# [Work task]
Repeat the data exactly as given below, dropping every picture.
===============
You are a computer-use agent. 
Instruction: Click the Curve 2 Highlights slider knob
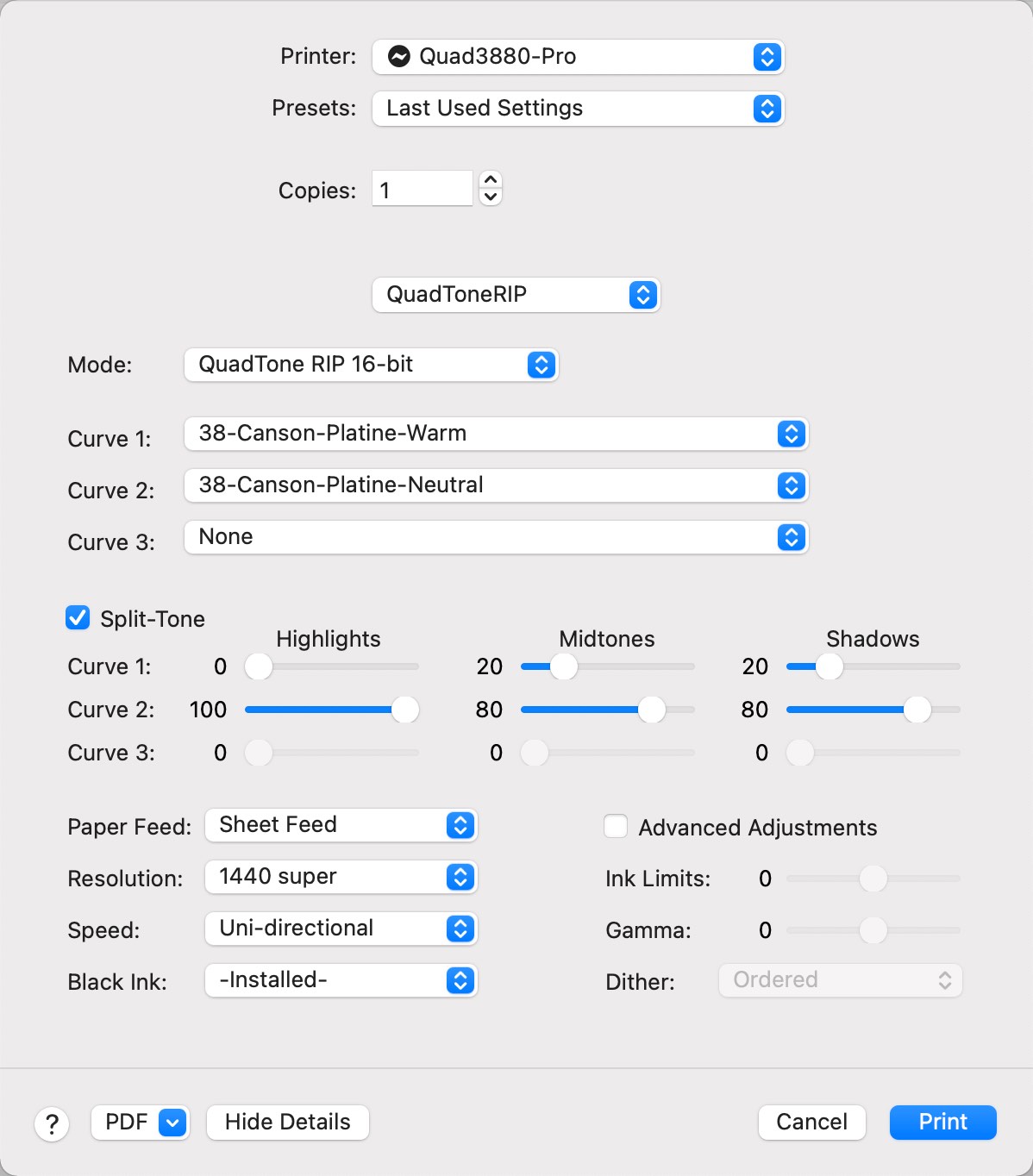click(404, 710)
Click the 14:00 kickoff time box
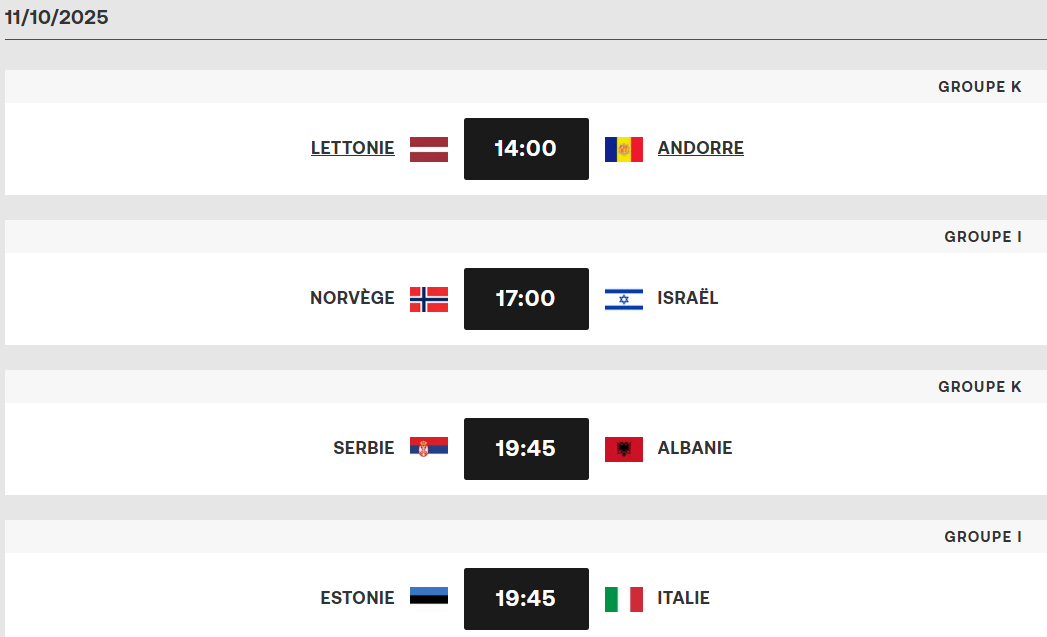 point(526,149)
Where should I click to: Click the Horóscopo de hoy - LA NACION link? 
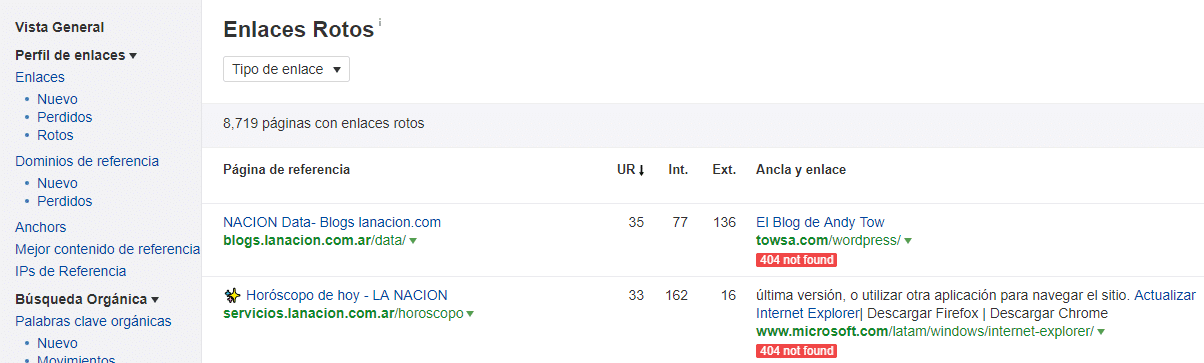tap(347, 295)
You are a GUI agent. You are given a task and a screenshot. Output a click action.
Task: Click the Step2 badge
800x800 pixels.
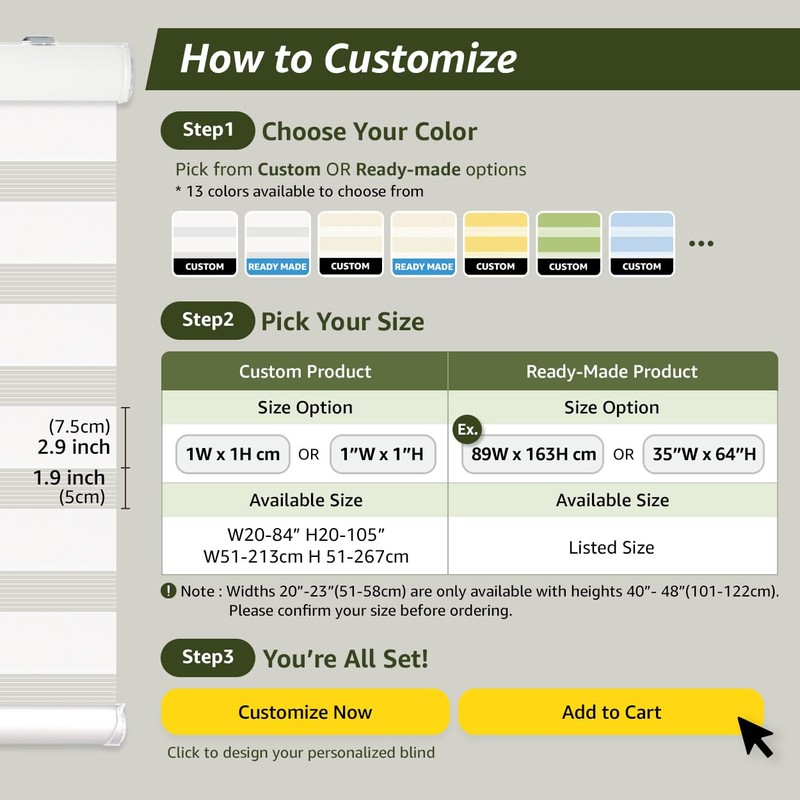pos(208,320)
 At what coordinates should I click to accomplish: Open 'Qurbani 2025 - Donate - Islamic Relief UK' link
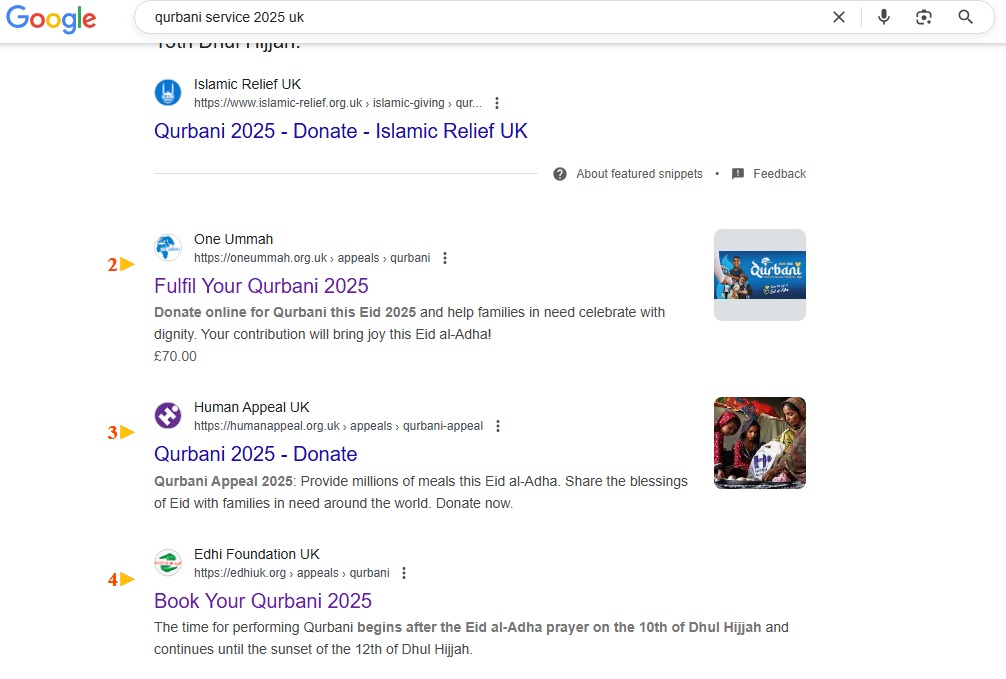click(340, 131)
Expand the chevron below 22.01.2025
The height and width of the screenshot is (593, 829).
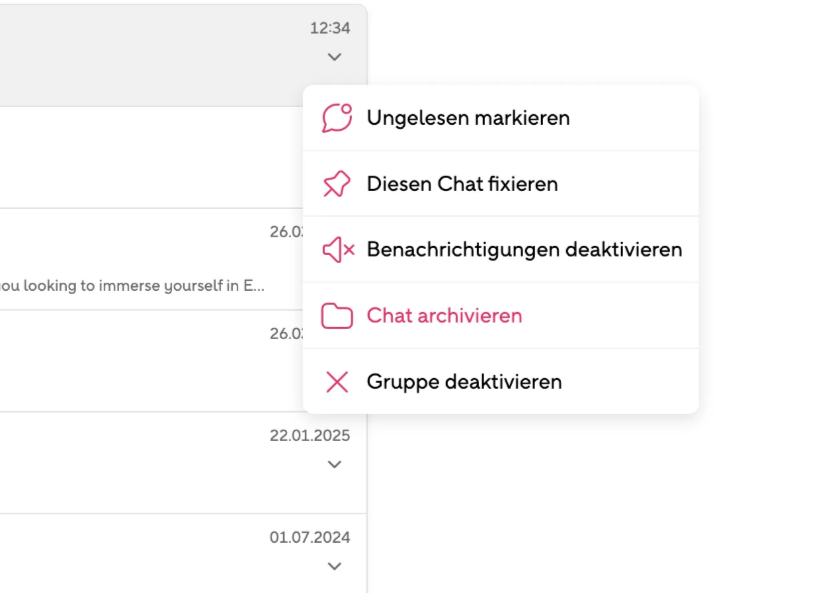[334, 465]
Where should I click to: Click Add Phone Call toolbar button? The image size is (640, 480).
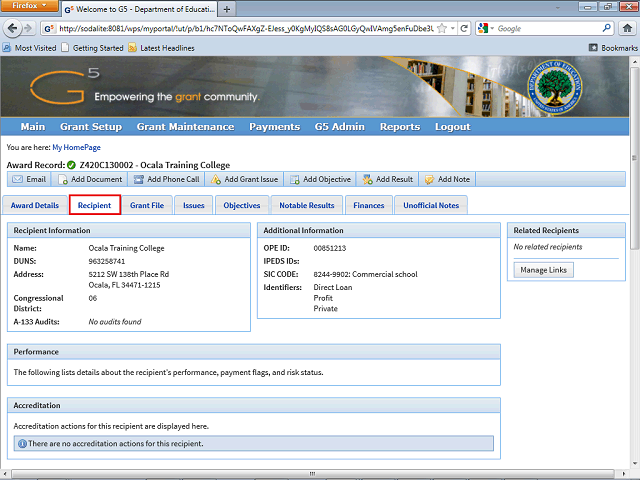[x=166, y=179]
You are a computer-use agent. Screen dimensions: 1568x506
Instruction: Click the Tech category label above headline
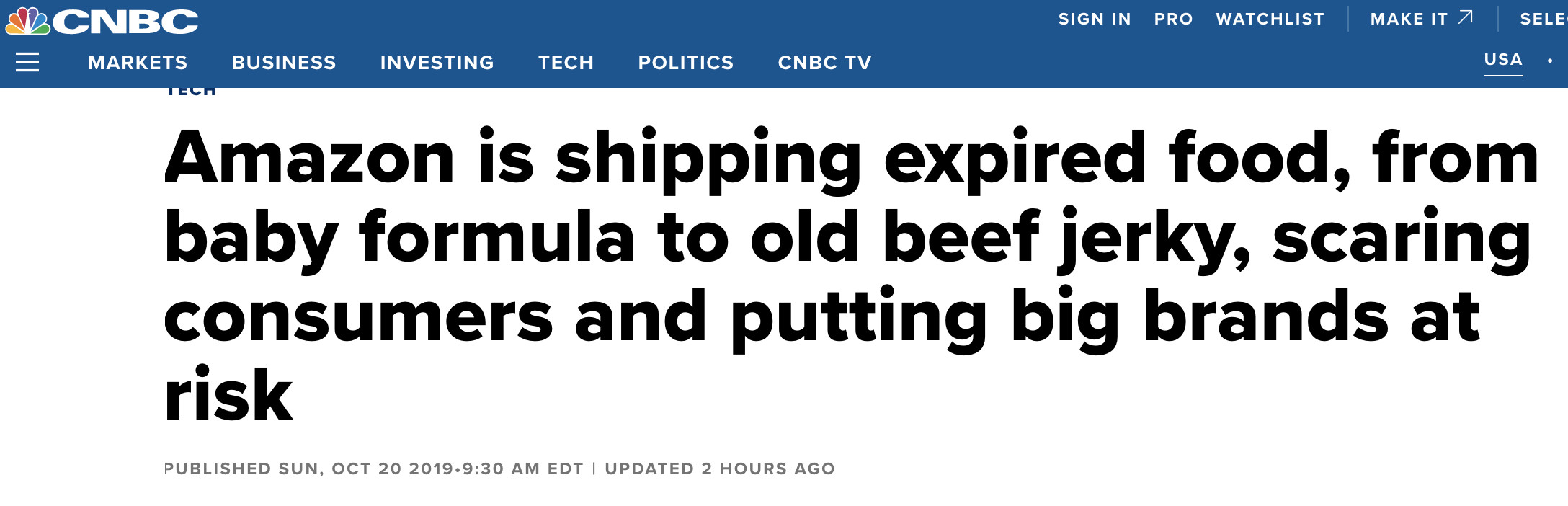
===============
# [Written solution]
You are a computer-use agent. 
Instruction: Click the Curve 2 Highlights slider knob
click(404, 710)
Click the 14:00 kickoff time box
 point(526,149)
Where should I click to: Click the Horóscopo de hoy - LA NACION link? 
tap(347, 295)
You are a GUI agent. You are given a task and a screenshot. Output a click action.
Task: Click the Step2 badge
800x800 pixels.
pos(208,320)
 At what coordinates should I click to accomplish: Open 'Qurbani 2025 - Donate - Islamic Relief UK' link
click(340, 131)
Expand the chevron below 22.01.2025
The height and width of the screenshot is (593, 829).
[334, 465]
Where should I click to: Click Add Phone Call toolbar button? The image size is (640, 480).
[x=166, y=179]
You are a computer-use agent. Screen dimensions: 1568x506
Instruction: Click the Tech category label above headline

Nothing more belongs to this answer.